三人顺着斜坡往下走,百米外的铁皮哨塔门口,赵铁山正站在那里。
老科长拄着金属拐杖,左腿义肢砸在冻土上,发出沉闷的磕碰声。他脸上难得松快,眉头舒展,甚至带了点笑意,见江俊龙被扶过来,抬手重重拍了拍他的肩:“干得好,小江。这次守住了,损失不大。”
江俊龙没接话。
他猛地挣开两侧搀扶,踉跄一步,径直掀开门帘钻进指挥所。屋内是几张拼起来的金属桌,墙上挂着战术地图与雷达屏,角落堆着备用晶石箱和破损的阵具,空气里飘着焦糊电路味与淡淡的血腥气。
他停在雷达屏前,瞳孔微缩,眼底一抹琉璃色光一闪而逝。
屏幕上,红外红点正像退潮般向北收缩,轨迹呈规整扇形,速度均匀,无溃散、无滞留、无个体脱队——这根本不是战败逃窜,是有序撤离。
监控员戴着耳机回头,低声汇报:“红外信号消失,声波探测器当前功率只覆盖三公里,外域抓不到有效回波。”
江俊龙目光钉在屏幕上,声音冷得发沉:“打得狠却不拼命,这不是野兽,是试探。”
赵铁山拄着拐杖走进来,在他身边站定,皱眉道:“什么意思?退了就是退了,你还想追出去打?”
“我不信它们就这么走了。

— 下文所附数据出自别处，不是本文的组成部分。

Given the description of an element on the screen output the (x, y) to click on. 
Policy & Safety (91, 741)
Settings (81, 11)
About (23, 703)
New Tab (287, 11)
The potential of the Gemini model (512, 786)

”江俊龙转头,双眼布满血丝,却亮得吓人,“第二批刚乱就撤,第三批连面都没露,太干净了。凶兽从不会这么听话。”
“你是不是绷太紧了?”赵铁山叹口气,“刚才那波差点要你命,现在能站着都是奇迹。伊万诺维奇真有后手,犯不着这么硬撞防线。”
江俊龙没理他,直接看向监控员:“声波探测器最大功率多少?”
“十五公里全域扫描,但能耗极高,会掐断通讯、拖垮阵法供能,撑死两小时。”监控员顿了顿,“现在没异常,全开没必要。”
“执行命令。”江俊龙语气斩钉截铁,“功率拉满——我要确认,它们是真走了,还是藏起来了。”
监控员手一顿,悬在旋钮上没动。
赵铁山伸手按住他肩,转向江俊龙,声音压得更低:“小江,我知道你警觉。可弟兄们刚喘口气,设备也伤得重,你把能源抽干,真再来一波,我们拿什么挡?”

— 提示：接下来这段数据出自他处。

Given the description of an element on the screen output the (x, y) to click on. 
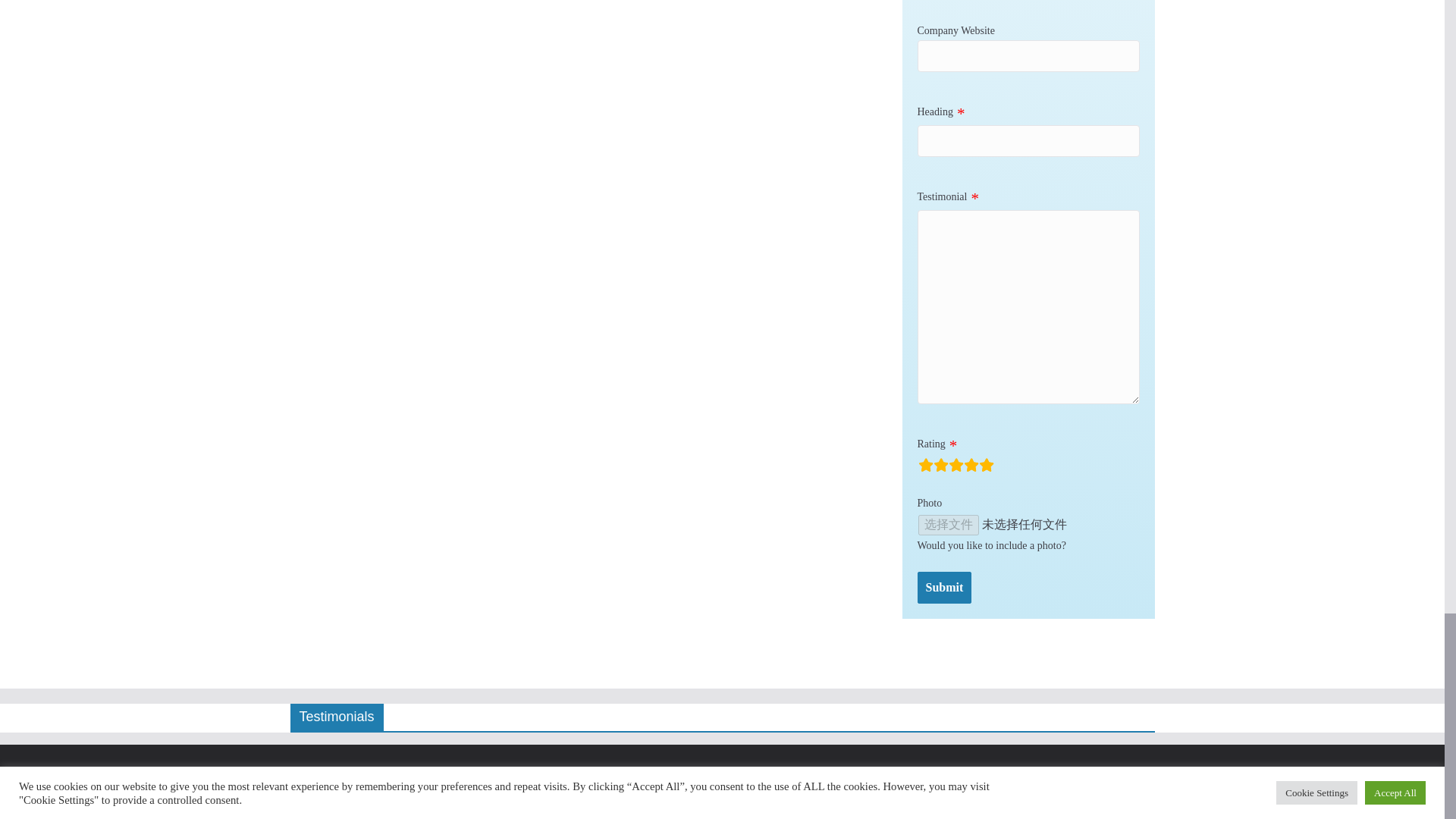
ColorMag (346, 790)
Submit (944, 587)
Submit (944, 587)
TECHIES WORLD (411, 772)
WordPress (514, 790)
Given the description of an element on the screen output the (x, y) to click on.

“如果它们根本没走呢?”江俊龙字字如刀,“如果这只是第一步?如果我们以为赢了,其实正中圈套?”
“你是指挥官,不是赌徒!”赵铁山语气加重。
“我是最后一个看清它们路线的人。”江俊龙指了指屏幕,“你看这撤退弧度,三点一线收拢,像不像在给阵型腾地方?它们不是被打退,是被叫回去的。”
赵铁山沉默片刻,眼神复杂地看着眼前这个年轻人——他不怕死、不怕累、更不怕担责,可正因为这样,才最容易把自己逼到绝路。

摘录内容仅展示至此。